- **Your goal**
Once the line containing "This screenshot has" is found in the data below, repeat it and every later line exactly, leaving the pictures out.

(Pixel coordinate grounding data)
--

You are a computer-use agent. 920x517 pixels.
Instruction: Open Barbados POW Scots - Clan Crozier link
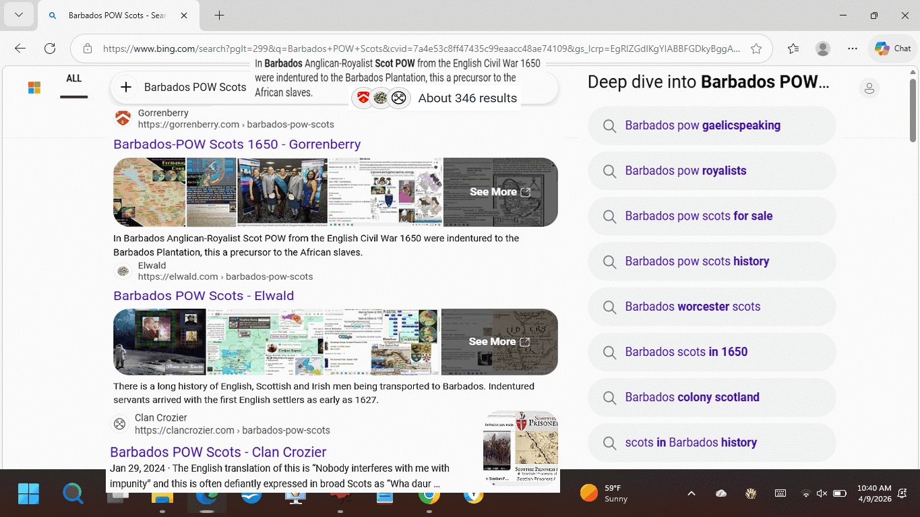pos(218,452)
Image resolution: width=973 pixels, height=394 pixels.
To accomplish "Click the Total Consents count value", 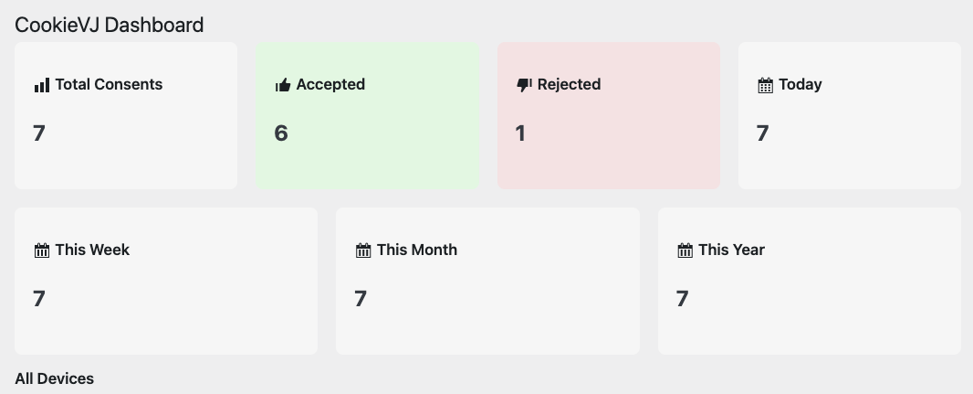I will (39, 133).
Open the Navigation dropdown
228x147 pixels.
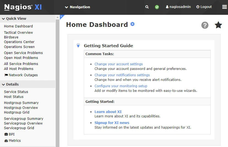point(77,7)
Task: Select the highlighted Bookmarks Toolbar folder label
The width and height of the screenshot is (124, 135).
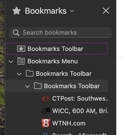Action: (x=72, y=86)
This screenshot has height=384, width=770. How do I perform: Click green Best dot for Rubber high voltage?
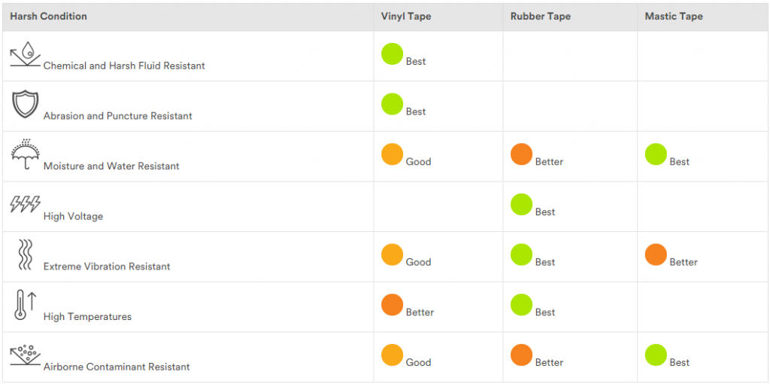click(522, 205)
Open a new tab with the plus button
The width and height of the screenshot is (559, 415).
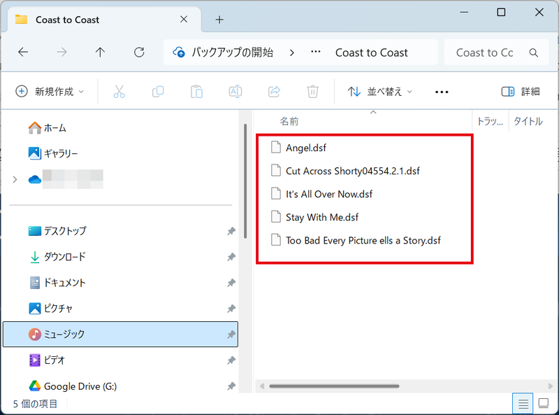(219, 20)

--

- **Task answer**
This screenshot has height=384, width=770. How do I perform: Click green Best dot for Rubber high voltage?
click(522, 205)
Open a new tab with the plus button
The width and height of the screenshot is (559, 415).
(219, 20)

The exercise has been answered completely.